▶ _ASSIGNMENT_: Where in the entries below does "agent" appear? Copy every line that has it.

[Records drawn from a dataset]
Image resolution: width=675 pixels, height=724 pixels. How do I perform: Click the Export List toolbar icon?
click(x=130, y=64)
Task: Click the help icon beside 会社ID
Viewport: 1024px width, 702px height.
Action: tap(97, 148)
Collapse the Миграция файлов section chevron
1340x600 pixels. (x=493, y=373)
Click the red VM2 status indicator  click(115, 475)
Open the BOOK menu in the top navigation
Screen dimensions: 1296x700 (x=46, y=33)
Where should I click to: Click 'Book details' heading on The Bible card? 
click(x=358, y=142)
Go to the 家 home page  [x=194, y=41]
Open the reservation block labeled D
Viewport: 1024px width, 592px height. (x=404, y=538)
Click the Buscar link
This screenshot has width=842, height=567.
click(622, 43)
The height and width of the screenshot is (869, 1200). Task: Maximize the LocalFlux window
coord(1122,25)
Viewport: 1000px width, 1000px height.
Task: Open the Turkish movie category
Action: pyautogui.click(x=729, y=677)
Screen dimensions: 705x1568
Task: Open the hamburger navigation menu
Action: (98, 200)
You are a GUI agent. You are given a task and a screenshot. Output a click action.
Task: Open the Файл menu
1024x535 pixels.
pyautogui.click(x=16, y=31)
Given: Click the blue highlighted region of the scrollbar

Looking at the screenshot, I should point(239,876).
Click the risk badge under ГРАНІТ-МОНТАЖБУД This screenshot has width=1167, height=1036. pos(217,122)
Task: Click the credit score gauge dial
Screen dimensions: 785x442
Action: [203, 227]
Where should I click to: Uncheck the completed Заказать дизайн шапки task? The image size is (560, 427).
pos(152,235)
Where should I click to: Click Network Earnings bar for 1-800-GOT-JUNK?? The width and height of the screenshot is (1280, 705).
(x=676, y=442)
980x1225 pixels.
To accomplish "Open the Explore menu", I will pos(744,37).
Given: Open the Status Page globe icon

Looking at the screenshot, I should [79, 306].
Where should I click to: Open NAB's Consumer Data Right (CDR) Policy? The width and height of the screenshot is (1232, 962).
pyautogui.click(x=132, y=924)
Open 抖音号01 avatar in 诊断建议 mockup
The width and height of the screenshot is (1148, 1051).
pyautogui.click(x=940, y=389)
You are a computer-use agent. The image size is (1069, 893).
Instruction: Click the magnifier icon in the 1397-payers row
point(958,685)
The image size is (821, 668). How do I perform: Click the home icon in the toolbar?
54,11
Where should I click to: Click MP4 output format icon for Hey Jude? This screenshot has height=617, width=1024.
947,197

▶ _EXERCISE ANSWER_:
You are a GUI agent. You are given a task and a screenshot. Output a click action.
You are a computer-use agent. The image size is (1069, 893).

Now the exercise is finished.